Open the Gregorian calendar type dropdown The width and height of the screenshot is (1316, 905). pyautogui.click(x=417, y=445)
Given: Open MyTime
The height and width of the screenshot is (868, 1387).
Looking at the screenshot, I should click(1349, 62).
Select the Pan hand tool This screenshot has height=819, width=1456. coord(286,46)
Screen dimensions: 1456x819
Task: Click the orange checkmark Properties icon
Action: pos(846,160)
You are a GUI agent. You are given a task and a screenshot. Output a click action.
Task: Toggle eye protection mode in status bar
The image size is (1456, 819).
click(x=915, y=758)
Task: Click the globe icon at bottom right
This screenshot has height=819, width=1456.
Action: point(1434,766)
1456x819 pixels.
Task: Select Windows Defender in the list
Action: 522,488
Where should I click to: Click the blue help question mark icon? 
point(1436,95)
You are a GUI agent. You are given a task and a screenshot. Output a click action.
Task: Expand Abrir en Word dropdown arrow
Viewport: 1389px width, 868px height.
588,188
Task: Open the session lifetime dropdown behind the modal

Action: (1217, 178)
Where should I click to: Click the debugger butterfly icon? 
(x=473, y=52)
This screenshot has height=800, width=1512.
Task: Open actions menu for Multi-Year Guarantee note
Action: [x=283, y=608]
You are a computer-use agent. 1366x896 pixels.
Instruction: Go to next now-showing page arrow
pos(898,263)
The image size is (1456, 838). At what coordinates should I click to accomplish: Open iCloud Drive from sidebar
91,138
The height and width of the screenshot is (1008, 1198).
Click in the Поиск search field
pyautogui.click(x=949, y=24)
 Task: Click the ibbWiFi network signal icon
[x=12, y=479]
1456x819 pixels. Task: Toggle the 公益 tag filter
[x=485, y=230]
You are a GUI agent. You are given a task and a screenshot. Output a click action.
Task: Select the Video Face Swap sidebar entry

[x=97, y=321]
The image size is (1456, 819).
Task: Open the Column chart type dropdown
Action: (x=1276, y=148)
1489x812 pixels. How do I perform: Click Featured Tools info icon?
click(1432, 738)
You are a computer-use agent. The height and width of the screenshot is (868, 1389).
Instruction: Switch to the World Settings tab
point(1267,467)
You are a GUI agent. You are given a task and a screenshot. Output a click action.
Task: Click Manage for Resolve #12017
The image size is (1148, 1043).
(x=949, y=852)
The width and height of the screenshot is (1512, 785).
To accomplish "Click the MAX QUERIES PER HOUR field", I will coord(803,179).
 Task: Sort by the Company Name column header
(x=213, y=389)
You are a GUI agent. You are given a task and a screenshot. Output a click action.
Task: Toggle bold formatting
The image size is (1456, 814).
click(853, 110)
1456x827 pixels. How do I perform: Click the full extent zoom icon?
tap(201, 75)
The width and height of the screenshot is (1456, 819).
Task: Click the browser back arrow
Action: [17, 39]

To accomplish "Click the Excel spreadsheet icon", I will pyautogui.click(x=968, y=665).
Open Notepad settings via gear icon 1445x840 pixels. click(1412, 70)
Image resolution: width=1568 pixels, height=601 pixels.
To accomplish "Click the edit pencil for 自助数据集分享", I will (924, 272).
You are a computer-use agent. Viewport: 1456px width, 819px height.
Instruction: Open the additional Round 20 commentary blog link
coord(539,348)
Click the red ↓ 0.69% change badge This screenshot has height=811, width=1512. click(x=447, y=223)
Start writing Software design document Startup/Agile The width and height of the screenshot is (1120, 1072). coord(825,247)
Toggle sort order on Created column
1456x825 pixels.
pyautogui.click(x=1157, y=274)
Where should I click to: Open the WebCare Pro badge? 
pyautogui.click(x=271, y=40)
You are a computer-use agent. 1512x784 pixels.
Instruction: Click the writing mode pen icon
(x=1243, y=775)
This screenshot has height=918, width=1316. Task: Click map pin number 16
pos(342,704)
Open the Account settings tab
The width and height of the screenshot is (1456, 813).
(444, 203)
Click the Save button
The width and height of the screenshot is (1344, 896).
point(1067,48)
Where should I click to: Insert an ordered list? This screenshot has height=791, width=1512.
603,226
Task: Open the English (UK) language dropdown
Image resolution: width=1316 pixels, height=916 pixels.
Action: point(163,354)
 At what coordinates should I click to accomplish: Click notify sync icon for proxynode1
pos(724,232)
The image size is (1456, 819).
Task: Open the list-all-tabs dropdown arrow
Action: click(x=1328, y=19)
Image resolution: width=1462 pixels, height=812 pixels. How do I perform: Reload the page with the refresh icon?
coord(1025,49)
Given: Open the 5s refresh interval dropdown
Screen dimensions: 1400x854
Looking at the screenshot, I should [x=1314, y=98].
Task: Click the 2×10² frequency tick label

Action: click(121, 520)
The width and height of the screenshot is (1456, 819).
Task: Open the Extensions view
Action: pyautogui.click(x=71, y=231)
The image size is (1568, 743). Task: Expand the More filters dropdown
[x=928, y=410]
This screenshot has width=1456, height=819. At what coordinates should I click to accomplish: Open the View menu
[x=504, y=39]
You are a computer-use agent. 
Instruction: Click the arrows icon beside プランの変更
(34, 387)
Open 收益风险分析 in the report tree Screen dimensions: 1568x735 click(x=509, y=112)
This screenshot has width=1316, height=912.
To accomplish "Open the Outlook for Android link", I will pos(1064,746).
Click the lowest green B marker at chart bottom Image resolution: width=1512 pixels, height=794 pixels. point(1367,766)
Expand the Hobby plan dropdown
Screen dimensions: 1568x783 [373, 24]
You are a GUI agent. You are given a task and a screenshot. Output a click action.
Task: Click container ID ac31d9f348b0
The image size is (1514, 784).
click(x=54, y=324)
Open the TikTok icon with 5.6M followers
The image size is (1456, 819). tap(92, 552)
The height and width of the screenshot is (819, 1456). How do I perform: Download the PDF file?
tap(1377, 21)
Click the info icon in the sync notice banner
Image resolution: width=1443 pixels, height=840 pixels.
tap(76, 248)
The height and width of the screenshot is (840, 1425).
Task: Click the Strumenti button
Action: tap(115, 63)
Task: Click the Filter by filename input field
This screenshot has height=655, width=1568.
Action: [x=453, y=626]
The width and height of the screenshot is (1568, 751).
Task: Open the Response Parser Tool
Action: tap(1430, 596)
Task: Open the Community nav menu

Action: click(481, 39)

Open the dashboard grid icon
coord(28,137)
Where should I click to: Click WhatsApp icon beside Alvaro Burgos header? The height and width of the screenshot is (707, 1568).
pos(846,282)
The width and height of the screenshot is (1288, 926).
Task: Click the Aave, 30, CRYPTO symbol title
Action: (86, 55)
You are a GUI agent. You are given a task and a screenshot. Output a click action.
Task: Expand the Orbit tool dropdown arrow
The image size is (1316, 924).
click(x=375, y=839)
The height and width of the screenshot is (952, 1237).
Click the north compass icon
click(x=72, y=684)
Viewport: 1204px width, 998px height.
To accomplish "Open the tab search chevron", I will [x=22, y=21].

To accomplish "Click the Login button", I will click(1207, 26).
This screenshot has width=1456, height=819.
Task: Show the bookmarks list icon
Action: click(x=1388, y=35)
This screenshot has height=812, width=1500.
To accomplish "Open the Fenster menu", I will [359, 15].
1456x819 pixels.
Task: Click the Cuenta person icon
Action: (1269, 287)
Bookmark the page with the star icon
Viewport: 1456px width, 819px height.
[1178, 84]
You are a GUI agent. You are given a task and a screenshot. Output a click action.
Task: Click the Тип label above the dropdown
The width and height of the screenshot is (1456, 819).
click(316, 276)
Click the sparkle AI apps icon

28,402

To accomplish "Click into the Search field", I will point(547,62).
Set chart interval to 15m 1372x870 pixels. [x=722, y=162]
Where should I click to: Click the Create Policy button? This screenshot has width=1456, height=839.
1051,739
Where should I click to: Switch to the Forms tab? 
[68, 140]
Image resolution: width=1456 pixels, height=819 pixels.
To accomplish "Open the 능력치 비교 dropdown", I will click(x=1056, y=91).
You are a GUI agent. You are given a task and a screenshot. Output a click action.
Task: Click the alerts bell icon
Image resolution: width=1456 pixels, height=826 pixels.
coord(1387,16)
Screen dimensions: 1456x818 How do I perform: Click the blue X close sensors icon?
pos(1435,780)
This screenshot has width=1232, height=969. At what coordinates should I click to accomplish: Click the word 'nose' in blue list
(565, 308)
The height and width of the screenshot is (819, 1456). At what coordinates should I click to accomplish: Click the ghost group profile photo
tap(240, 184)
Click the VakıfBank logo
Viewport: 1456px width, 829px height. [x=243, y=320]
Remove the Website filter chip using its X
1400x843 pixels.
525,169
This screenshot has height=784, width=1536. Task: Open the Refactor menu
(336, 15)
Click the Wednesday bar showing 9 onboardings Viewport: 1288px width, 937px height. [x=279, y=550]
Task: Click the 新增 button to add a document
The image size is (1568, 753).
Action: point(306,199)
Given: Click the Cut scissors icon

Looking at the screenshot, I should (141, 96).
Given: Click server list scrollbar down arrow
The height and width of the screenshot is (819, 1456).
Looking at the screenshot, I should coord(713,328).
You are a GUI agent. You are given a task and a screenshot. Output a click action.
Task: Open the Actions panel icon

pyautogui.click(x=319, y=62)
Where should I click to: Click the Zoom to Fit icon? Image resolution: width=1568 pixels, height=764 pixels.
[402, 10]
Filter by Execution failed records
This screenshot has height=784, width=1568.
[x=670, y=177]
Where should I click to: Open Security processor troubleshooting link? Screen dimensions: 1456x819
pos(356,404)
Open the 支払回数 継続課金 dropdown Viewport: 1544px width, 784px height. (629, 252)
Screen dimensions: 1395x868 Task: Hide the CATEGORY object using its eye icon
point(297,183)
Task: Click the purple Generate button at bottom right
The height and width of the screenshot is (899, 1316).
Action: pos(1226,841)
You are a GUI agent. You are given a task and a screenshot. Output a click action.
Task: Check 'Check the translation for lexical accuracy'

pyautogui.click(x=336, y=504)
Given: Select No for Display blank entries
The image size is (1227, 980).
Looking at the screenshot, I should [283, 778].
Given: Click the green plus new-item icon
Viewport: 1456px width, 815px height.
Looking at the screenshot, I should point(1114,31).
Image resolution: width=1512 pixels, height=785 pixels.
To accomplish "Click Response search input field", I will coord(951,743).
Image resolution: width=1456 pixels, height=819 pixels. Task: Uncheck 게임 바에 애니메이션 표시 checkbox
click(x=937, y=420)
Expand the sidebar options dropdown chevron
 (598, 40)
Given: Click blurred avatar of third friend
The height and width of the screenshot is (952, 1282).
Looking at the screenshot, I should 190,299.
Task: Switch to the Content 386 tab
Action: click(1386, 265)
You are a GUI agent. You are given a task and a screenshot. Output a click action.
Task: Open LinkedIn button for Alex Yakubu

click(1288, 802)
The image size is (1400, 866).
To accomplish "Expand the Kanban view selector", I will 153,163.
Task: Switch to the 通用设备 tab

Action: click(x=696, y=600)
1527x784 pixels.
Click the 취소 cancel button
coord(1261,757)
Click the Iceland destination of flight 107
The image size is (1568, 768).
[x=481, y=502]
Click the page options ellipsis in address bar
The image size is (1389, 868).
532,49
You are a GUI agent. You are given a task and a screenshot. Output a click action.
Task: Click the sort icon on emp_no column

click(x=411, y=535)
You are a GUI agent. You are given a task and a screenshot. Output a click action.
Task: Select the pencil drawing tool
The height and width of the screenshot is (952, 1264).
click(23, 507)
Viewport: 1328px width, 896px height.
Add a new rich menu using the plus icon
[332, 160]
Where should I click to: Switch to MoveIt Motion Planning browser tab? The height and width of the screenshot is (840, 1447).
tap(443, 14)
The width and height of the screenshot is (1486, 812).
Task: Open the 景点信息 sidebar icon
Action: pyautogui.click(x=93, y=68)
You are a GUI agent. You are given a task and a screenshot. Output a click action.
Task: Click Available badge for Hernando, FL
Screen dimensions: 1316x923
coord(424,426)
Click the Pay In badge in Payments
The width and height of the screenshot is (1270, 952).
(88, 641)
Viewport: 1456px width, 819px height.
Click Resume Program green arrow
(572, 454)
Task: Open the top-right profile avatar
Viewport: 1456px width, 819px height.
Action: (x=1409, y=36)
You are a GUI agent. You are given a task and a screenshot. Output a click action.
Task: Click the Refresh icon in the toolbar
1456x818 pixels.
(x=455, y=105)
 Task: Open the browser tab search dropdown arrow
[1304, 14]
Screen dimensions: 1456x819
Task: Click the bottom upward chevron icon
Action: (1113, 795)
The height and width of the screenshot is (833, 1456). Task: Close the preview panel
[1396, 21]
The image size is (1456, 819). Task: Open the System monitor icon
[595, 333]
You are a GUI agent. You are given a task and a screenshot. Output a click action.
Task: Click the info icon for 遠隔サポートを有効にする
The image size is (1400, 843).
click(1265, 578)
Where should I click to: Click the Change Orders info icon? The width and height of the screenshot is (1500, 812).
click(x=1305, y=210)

########################################

• [Try it]: Restate word for word the entries above, starting at the line with "Where should I click to: Switch to the" and ending at the line with "Task: Click the alerts bell icon", inclusive, and no others.

• [Result]:
Where should I click to: Switch to the Forms tab? 
[68, 140]
Image resolution: width=1456 pixels, height=819 pixels.
To accomplish "Open the 능력치 비교 dropdown", I will click(x=1056, y=91).
You are a GUI agent. You are given a task and a screenshot. Output a click action.
Task: Click the alerts bell icon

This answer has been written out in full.